Real 3rd-Quarter GDP 3.0%, Inventories Provide Boost: Personal Income Decelerates

Real gross domestic product (GDP) increased at an annual rate of 3.0 percent in the third quarter of
2017, according to the "advance" estimate released by the Bureau of Economic Analysis. In the
second quarter, real GDP increased 3.1 percent.

According to the BEA, the 3rd-quarter increase reflects positive contributions from personal consumption expenditures (PCE), private inventory investment, nonresidential fixed investment, exports, and federal government spending. Negative contributions came from residential fixed investment, and state and local government spending. Imports, which subtract from GDP decreased.

Personal Income Decelerates

Current-dollar personal income increased $113.7 billion in the third quarter, compared with an increase of $119.1 billion in the second. The deceleration in personal income primarily reflected decelerations in personal dividend income, in rental income, and in wages and salaries that were offset by an acceleration in government social benefits, a smaller decrease in personal interest income, an acceleration in nonfarm proprietors’ income, and a smaller decrease in farm proprietors’ income.

Disposable personal income increased $73.6 billion, or 2.1 percent, in the third quarter, compared with an increase of $125.1 billion, or 3.6 percent, in the second. Real disposable personal income increased 0.6 percent, compared with an increase of 3.3 percent.

Savings Rate Decreases

Personal saving was $494.8 billion in the third quarter, compared with $545.6 billion in the second. The personal saving rate -- personal saving as a percentage of disposable personal income -- was 3.4 percent in the third quarter, compared with 3.8 percent in the second.

Contribution Breakdown

  • PCE Goods: 0.92
  • PCE Services 0.70
  • Fixed Investment: 0.25
  • Change in Private Inventories 0.73
  • Net Exports: 0.28
  • Net Imports: 0.12
  • Federal Consumption: -0.02
  • State and Local Consumption: -0.09

Bottom Line

Once again, the GDPNow final estimate of 2.5% was far closer to the mark than the FRBNY Nowcast estimate of 1.46 last Friday. The final Nowcast, will be available later this morning.

There are two more revisions coming up. Right now, I expect those revisions will be negative.

This report was good as one might have expected. However, the good news comes at the expense of savings. A declining rate of savings was to be expected due to hurricanes. Inventories also boosted GDP.

Mike "Mish" Shedlock

No. 1-10

Hey Robin and Blacklisted. Personally, I have done very well thank you, being almost fully invested for the last 8 years, while the prophets of doom continue to say the "end is near". If you want to continue with the "chicken little" routine, that's fine with me. Barring a black swan event, there isn't any "implosion" coming. Have you guys been all cash for long?

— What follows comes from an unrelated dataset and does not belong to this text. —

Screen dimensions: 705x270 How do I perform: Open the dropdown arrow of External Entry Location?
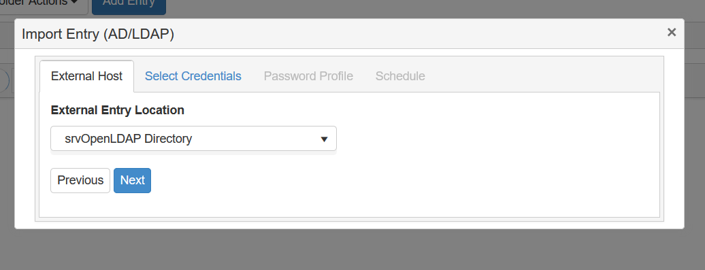(324, 139)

The global economy always implodes from the periphery to the core ($US). Those that think the rest of the world is dragging the US economy along have it backwards, and I will bet those same people are the ones that have missed the 80+% rise in stocks over the last 5 yrs, and constantly get stopped out of their shorts. It is the rest of the world's politicians that are more desperate to raise taxes, and it is the rest of the world that will implode first as the dollar and rates rise, due to the mountains of dollar-based debts they hold. When I do the math, investment capital is an order of magnitude more than trade, QE's, and stock buy backs, but I'm willing to bet the majority, which always must be wrong, will continue to the think linearly and from a US-centric perspective. As countries, RE, and bonds implode, where else is global capital going to park?


I would expect the global economy to be "doing nicely" with $15 trillion of stimulus since 2009. The problems start when the central banks remove $1 trillion of stimulus next year with grossly inflated asset price values. We are in the Ponzi phase of the Minsky Cycle! Most business cycles last eight to nine years. As they say in your neck of the woods; do the math!

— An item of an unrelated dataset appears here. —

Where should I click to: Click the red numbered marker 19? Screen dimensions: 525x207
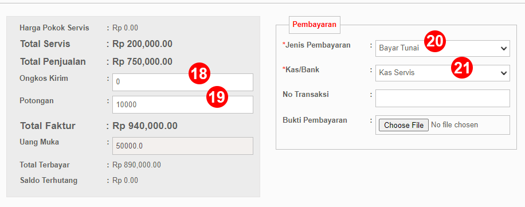pos(217,97)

The world economy is growing nicely, and is actually dragging the US economy along for the ride. The US will continue to do well as long as the rest of the world keeps growing, and as long as Trump doesn't start a trade war.


Thanks for not posting me Mish, my guess was more wishful thinking than anything else. I think the stock market is having a bigger impact than what we or at least I thought initially beyond the 1% or even 10 so many retirement accounts loaded up with equity investments have increased to the point where many feel safe to dip into savings to sustain their lifestyle at the present time.